**GOAL:** Lay out every line of the records below as a numbered list, omitting any blank lines.
>>>
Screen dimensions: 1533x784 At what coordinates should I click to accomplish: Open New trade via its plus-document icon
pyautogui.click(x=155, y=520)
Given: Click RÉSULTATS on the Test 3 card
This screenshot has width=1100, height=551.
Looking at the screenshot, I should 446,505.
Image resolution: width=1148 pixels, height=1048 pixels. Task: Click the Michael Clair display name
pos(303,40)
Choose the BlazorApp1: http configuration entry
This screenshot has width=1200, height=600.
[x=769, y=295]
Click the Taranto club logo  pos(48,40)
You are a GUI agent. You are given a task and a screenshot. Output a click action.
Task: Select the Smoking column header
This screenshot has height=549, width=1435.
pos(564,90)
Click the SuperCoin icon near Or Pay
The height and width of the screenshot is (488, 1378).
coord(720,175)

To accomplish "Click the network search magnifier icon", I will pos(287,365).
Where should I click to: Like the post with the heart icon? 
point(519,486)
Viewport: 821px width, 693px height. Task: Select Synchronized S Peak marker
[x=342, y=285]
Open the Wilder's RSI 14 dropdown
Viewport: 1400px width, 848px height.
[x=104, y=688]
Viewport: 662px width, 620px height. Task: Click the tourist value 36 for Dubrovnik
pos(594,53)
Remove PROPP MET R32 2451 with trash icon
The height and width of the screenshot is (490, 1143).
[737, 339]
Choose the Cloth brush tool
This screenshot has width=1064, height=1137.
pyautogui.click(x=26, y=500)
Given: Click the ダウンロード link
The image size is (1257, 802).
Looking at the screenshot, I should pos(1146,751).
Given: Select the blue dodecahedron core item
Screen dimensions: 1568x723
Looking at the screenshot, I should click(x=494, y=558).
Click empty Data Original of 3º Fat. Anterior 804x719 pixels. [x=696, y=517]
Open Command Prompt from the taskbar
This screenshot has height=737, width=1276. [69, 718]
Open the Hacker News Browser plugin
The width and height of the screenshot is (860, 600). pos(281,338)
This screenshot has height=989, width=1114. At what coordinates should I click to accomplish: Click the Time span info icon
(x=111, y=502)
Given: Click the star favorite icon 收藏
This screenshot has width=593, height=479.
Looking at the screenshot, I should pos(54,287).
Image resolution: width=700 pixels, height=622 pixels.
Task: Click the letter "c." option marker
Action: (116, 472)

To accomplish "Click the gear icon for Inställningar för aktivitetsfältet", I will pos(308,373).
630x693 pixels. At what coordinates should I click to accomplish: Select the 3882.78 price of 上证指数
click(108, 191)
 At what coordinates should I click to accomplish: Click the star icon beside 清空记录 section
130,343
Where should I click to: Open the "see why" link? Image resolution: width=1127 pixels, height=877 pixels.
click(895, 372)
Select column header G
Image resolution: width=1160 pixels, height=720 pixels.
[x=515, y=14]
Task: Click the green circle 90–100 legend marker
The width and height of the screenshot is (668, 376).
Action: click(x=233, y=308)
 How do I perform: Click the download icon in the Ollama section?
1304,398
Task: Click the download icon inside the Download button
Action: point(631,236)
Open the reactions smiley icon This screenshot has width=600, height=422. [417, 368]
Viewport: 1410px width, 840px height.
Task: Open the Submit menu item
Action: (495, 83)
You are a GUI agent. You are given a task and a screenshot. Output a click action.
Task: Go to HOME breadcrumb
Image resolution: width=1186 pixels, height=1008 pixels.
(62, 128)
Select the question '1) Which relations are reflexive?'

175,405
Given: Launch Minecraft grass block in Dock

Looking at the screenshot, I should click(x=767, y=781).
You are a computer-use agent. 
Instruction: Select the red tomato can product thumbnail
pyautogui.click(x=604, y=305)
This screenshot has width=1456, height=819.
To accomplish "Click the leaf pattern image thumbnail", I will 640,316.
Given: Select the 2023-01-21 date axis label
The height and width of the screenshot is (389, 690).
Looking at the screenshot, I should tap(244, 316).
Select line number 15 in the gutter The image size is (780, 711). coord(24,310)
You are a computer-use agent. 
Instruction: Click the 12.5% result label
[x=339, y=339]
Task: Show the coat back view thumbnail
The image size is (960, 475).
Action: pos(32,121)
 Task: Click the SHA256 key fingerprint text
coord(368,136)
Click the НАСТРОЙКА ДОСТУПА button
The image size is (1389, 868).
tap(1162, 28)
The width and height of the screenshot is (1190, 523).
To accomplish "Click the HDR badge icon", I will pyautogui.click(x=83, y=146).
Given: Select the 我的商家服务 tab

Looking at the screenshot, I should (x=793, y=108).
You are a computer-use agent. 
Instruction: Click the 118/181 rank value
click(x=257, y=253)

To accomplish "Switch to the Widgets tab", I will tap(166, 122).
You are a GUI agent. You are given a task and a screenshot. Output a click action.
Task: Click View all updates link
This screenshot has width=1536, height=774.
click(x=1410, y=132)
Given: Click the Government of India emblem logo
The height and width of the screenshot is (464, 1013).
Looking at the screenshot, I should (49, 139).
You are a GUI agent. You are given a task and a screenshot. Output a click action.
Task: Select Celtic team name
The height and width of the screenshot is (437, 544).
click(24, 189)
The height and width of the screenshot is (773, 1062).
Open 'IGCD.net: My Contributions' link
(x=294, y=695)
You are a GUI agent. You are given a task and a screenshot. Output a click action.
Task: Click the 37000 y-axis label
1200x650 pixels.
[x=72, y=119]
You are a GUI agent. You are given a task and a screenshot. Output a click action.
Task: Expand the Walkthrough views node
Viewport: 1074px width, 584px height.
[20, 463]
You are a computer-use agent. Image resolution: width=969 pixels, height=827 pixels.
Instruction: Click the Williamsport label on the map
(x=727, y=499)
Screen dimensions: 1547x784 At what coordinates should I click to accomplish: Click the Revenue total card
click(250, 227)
<<<
**EXPECTED ANSWER:**
1. Screen dimensions: 1533x784 At what coordinates should I click to accomplish: Open New trade via its plus-document icon
2. pyautogui.click(x=155, y=520)
3. Given: Click RÉSULTATS on the Test 3 card
4. This screenshot has width=1100, height=551.
5. Looking at the screenshot, I should 446,505.
6. Image resolution: width=1148 pixels, height=1048 pixels. Task: Click the Michael Clair display name
7. pos(303,40)
8. Choose the BlazorApp1: http configuration entry
9. This screenshot has width=1200, height=600.
10. [x=769, y=295]
11. Click the Taranto club logo  pos(48,40)
12. You are a GUI agent. You are given a task and a screenshot. Output a click action.
13. Task: Select the Smoking column header
14. This screenshot has height=549, width=1435.
15. pos(564,90)
16. Click the SuperCoin icon near Or Pay
17. The height and width of the screenshot is (488, 1378).
18. coord(720,175)
19. To accomplish "Click the network search magnifier icon", I will pos(287,365).
20. Where should I click to: Like the post with the heart icon? 
21. point(519,486)
22. Viewport: 821px width, 693px height. Task: Select Synchronized S Peak marker
23. [x=342, y=285]
24. Open the Wilder's RSI 14 dropdown
25. Viewport: 1400px width, 848px height.
26. [x=104, y=688]
27. Viewport: 662px width, 620px height. Task: Click the tourist value 36 for Dubrovnik
28. pos(594,53)
29. Remove PROPP MET R32 2451 with trash icon
30. The height and width of the screenshot is (490, 1143).
31. [737, 339]
32. Choose the Cloth brush tool
33. This screenshot has width=1064, height=1137.
34. pyautogui.click(x=26, y=500)
35. Given: Click the ダウンロード link
36. The image size is (1257, 802).
37. Looking at the screenshot, I should pos(1146,751).
38. Given: Select the blue dodecahedron core item
39. Screen dimensions: 1568x723
40. Looking at the screenshot, I should click(x=494, y=558).
41. Click empty Data Original of 3º Fat. Anterior 804x719 pixels. [x=696, y=517]
42. Open Command Prompt from the taskbar
43. This screenshot has height=737, width=1276. [69, 718]
44. Open the Hacker News Browser plugin
45. The width and height of the screenshot is (860, 600). pos(281,338)
46. This screenshot has height=989, width=1114. At what coordinates should I click to accomplish: Click the Time span info icon
47. (x=111, y=502)
48. Given: Click the star favorite icon 收藏
49. This screenshot has width=593, height=479.
50. Looking at the screenshot, I should pos(54,287).
51. Image resolution: width=700 pixels, height=622 pixels.
52. Task: Click the letter "c." option marker
53. Action: (116, 472)
54. To accomplish "Click the gear icon for Inställningar för aktivitetsfältet", I will pos(308,373).
55. 630x693 pixels. At what coordinates should I click to accomplish: Select the 3882.78 price of 上证指数
56. click(108, 191)
57.  At what coordinates should I click to accomplish: Click the star icon beside 清空记录 section
58. 130,343
59. Where should I click to: Open the "see why" link? Image resolution: width=1127 pixels, height=877 pixels.
60. click(895, 372)
61. Select column header G
62. Image resolution: width=1160 pixels, height=720 pixels.
63. [x=515, y=14]
64. Task: Click the green circle 90–100 legend marker
65. The width and height of the screenshot is (668, 376).
66. Action: click(x=233, y=308)
67.  How do I perform: Click the download icon in the Ollama section?
68. 1304,398
69. Task: Click the download icon inside the Download button
70. Action: point(631,236)
71. Open the reactions smiley icon This screenshot has width=600, height=422. [417, 368]
72. Viewport: 1410px width, 840px height.
73. Task: Open the Submit menu item
74. Action: (495, 83)
75. You are a GUI agent. You are given a task and a screenshot. Output a click action.
76. Task: Go to HOME breadcrumb
77. Image resolution: width=1186 pixels, height=1008 pixels.
78. (62, 128)
79. Select the question '1) Which relations are reflexive?'
80. 175,405
81. Given: Launch Minecraft grass block in Dock
82. Looking at the screenshot, I should click(x=767, y=781).
83. You are a computer-use agent. 
84. Instruction: Select the red tomato can product thumbnail
85. pyautogui.click(x=604, y=305)
86. This screenshot has width=1456, height=819.
87. To accomplish "Click the leaf pattern image thumbnail", I will 640,316.
88. Given: Select the 2023-01-21 date axis label
89. The height and width of the screenshot is (389, 690).
90. Looking at the screenshot, I should tap(244, 316).
91. Select line number 15 in the gutter The image size is (780, 711). coord(24,310)
92. You are a computer-use agent. 
93. Instruction: Click the 12.5% result label
94. [x=339, y=339]
95. Task: Show the coat back view thumbnail
96. The image size is (960, 475).
97. Action: pos(32,121)
98.  Task: Click the SHA256 key fingerprint text
99. coord(368,136)
100. Click the НАСТРОЙКА ДОСТУПА button
101. The image size is (1389, 868).
102. tap(1162, 28)
103. The width and height of the screenshot is (1190, 523).
104. To accomplish "Click the HDR badge icon", I will pyautogui.click(x=83, y=146).
105. Given: Select the 我的商家服务 tab
106. Looking at the screenshot, I should (x=793, y=108).
107. You are a computer-use agent. 
108. Instruction: Click the 118/181 rank value
109. click(x=257, y=253)
110. To accomplish "Switch to the Widgets tab", I will tap(166, 122).
111. You are a GUI agent. You are given a task and a screenshot. Output a click action.
112. Task: Click View all updates link
113. This screenshot has width=1536, height=774.
114. click(x=1410, y=132)
115. Given: Click the Government of India emblem logo
116. The height and width of the screenshot is (464, 1013).
117. Looking at the screenshot, I should (49, 139).
118. You are a GUI agent. You are given a task and a screenshot. Output a click action.
119. Task: Select Celtic team name
120. The height and width of the screenshot is (437, 544).
121. click(24, 189)
122. The height and width of the screenshot is (773, 1062).
123. Open 'IGCD.net: My Contributions' link
124. (x=294, y=695)
125. You are a GUI agent. You are given a task and a screenshot. Output a click action.
126. Task: Click the 37000 y-axis label
127. 1200x650 pixels.
128. [x=72, y=119]
129. You are a GUI agent. You are given a task and a screenshot. Output a click action.
130. Task: Expand the Walkthrough views node
131. Viewport: 1074px width, 584px height.
132. [20, 463]
133. You are a computer-use agent. Image resolution: width=969 pixels, height=827 pixels.
134. Instruction: Click the Williamsport label on the map
135. (x=727, y=499)
136. Screen dimensions: 1547x784 At what coordinates should I click to accomplish: Click the Revenue total card
137. click(250, 227)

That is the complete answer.